=== WORK INSTRUCTIONS ===
Copy each line of the records that holds the string "will".

-- GIVEN RECORDS follows --

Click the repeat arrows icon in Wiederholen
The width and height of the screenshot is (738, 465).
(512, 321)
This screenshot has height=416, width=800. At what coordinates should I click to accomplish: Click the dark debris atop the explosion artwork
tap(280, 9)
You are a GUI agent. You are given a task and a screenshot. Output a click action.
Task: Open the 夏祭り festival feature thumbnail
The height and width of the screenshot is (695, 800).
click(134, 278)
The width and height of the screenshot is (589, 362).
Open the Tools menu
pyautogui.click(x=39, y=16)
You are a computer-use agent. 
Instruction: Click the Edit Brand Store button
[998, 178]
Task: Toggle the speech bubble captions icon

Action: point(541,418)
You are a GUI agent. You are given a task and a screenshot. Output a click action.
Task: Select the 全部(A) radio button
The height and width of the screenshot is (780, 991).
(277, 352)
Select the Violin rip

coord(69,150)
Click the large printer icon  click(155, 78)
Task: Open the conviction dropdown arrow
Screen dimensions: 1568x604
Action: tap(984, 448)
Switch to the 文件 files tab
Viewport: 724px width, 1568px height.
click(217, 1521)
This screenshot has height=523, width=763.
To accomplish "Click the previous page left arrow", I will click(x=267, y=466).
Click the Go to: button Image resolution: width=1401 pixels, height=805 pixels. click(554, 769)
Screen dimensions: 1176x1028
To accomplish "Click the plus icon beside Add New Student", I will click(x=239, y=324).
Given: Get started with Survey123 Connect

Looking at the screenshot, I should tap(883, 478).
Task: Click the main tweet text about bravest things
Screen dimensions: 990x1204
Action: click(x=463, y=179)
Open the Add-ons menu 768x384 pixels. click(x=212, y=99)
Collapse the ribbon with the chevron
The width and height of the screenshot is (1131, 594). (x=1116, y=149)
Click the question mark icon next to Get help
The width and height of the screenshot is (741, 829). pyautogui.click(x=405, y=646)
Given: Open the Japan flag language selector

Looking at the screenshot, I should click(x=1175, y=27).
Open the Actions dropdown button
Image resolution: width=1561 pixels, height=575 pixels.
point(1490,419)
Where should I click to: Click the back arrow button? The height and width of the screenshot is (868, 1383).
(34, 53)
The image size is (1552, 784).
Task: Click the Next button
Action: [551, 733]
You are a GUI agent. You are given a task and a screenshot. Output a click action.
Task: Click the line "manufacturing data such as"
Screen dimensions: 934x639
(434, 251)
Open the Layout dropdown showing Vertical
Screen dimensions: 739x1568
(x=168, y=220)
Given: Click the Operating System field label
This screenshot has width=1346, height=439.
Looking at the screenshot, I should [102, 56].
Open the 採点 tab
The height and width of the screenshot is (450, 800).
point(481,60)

-- GIVEN RECORDS concluded --

=== EXERCISE ANSWER ===
To accomplish "Click the previous page left arrow", I will click(x=267, y=466).
To accomplish "Click the plus icon beside Add New Student", I will click(x=239, y=324).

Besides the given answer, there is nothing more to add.